--- DATA TO EXAMINE ---
══════════
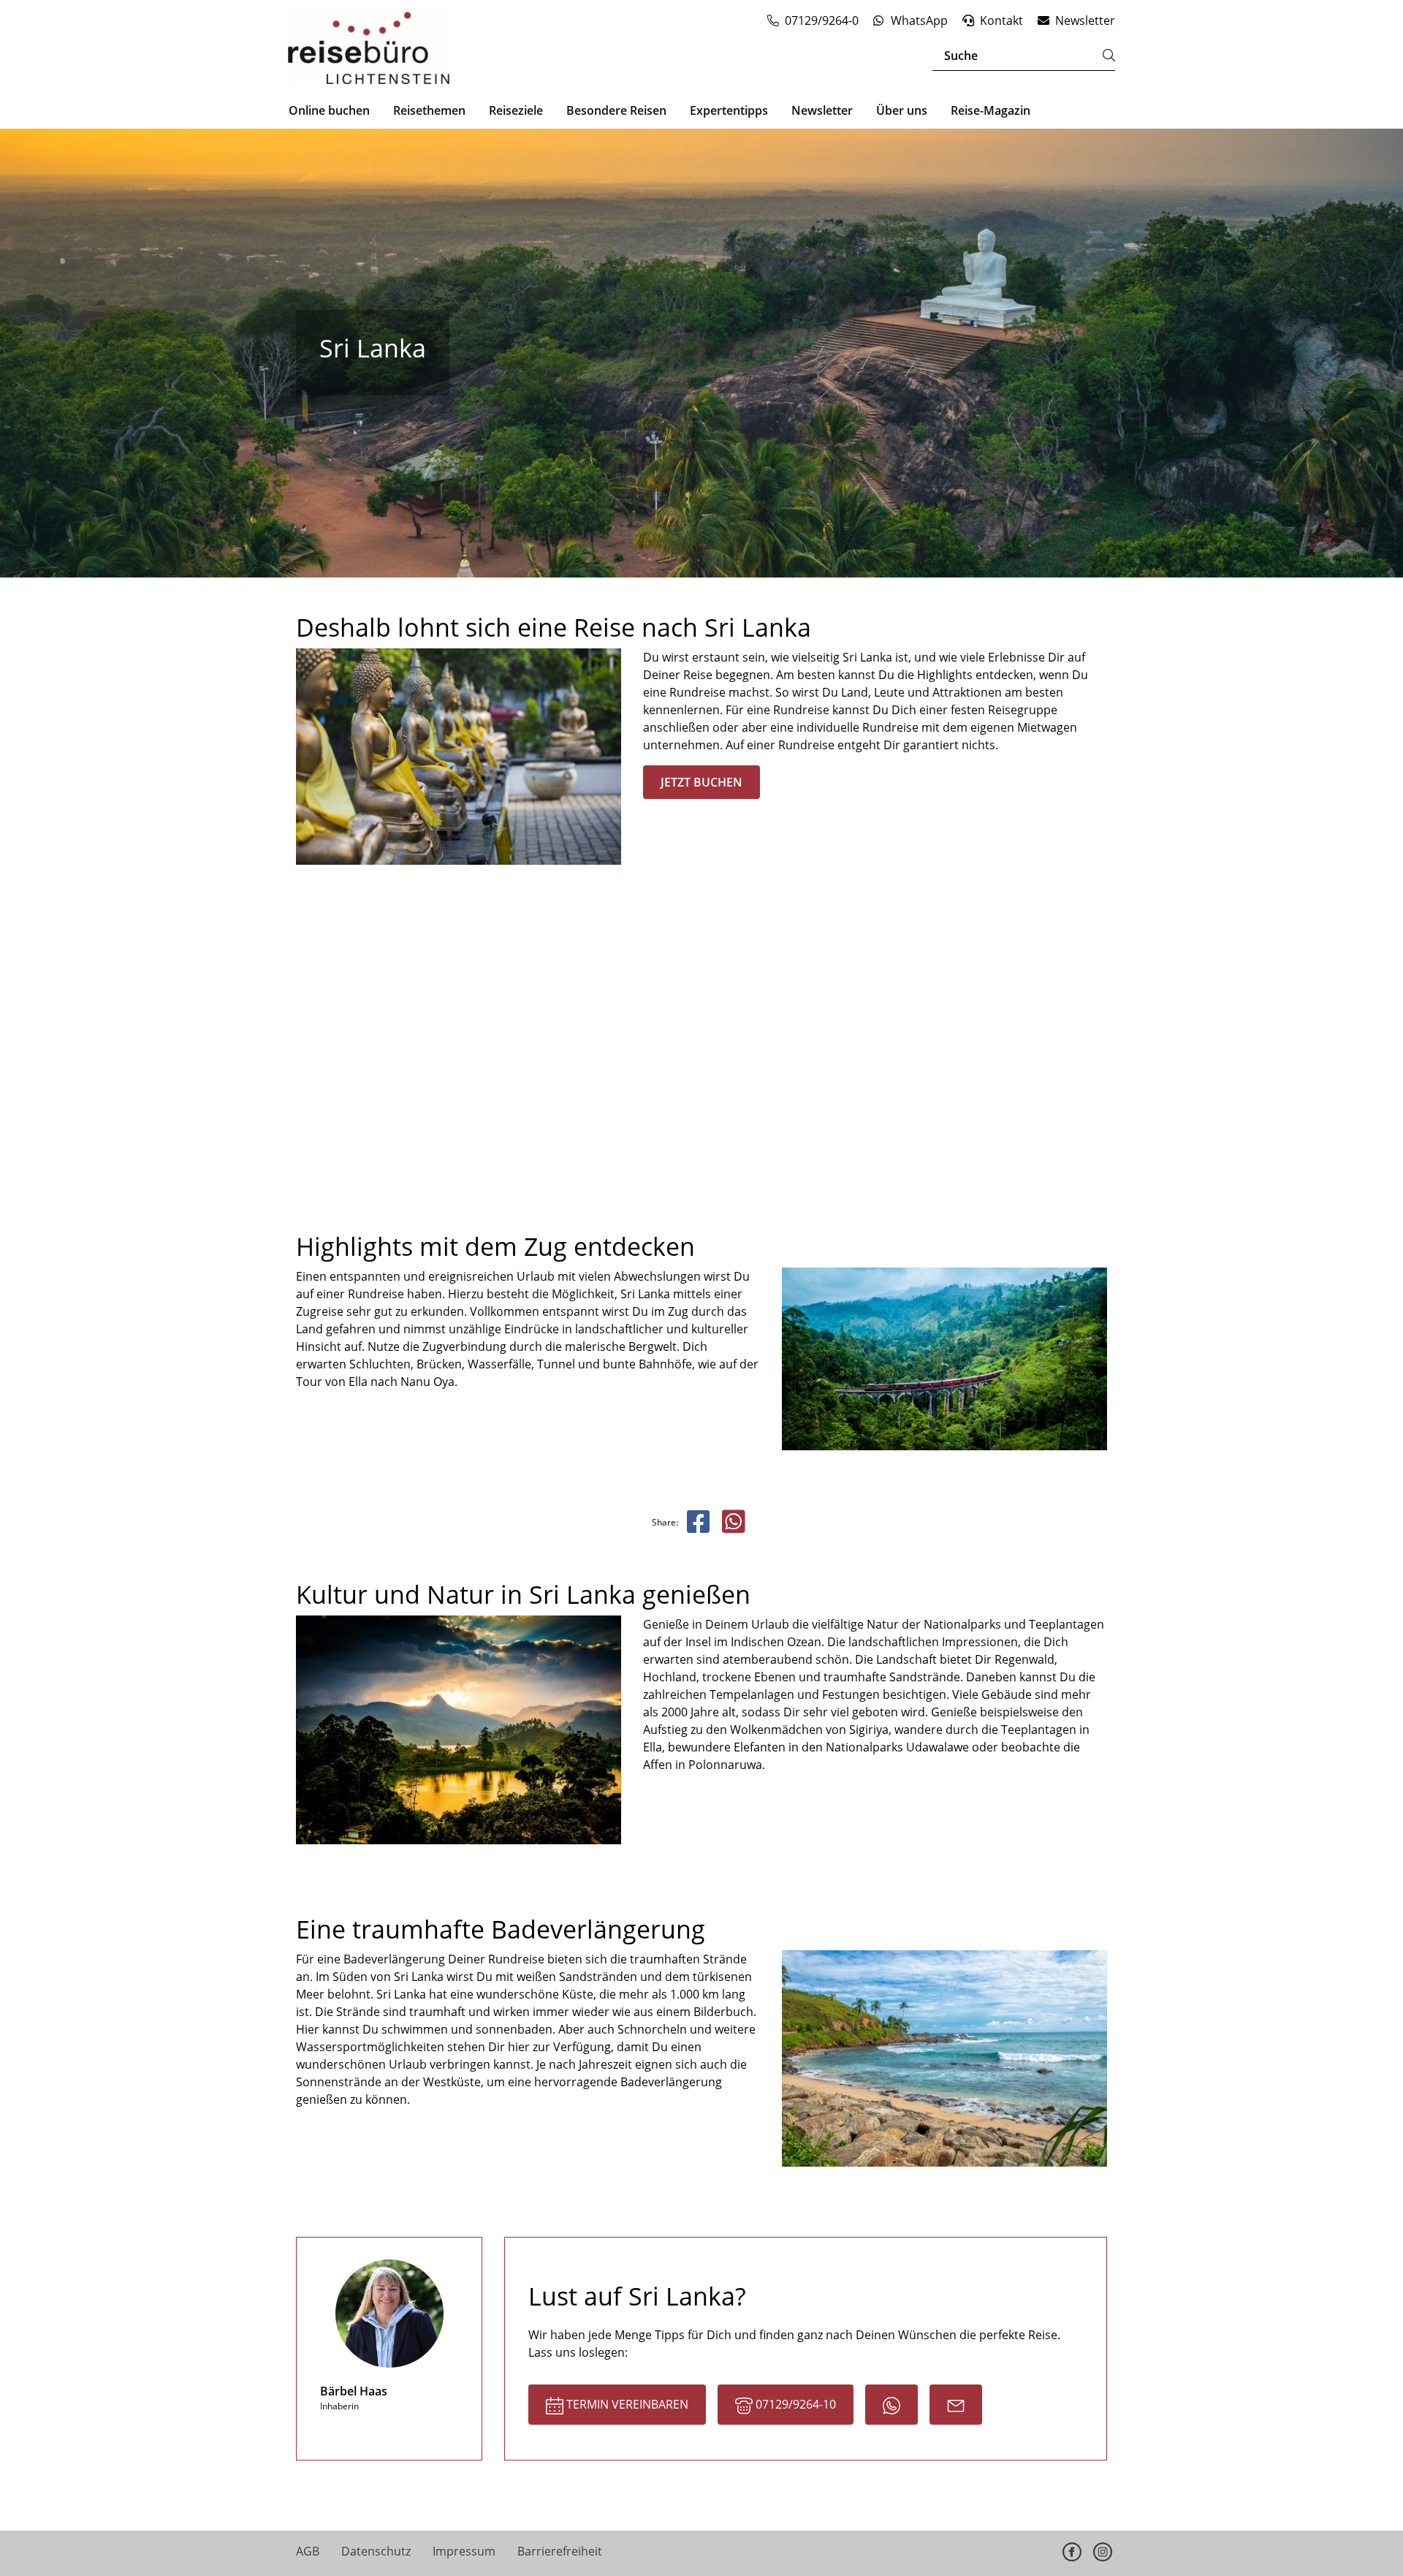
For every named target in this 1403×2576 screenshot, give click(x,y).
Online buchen (329, 110)
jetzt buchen (701, 782)
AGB (307, 2551)
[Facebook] (1072, 2552)
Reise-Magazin (990, 110)
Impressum (464, 2551)
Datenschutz (376, 2551)
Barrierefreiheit (559, 2551)
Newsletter (822, 110)
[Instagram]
══════════
--- PROBLEM ---
Set every record down again verbatim, without pictures.

--- ANSWER BOX ---
For every named target in this 1403×2576 screenshot, give click(x,y).
Online buchen (329, 110)
jetzt buchen (701, 782)
AGB (307, 2551)
[Facebook] (1072, 2552)
Reise-Magazin (990, 110)
Impressum (464, 2551)
Datenschutz (376, 2551)
Barrierefreiheit (559, 2551)
Newsletter (822, 110)
[Instagram]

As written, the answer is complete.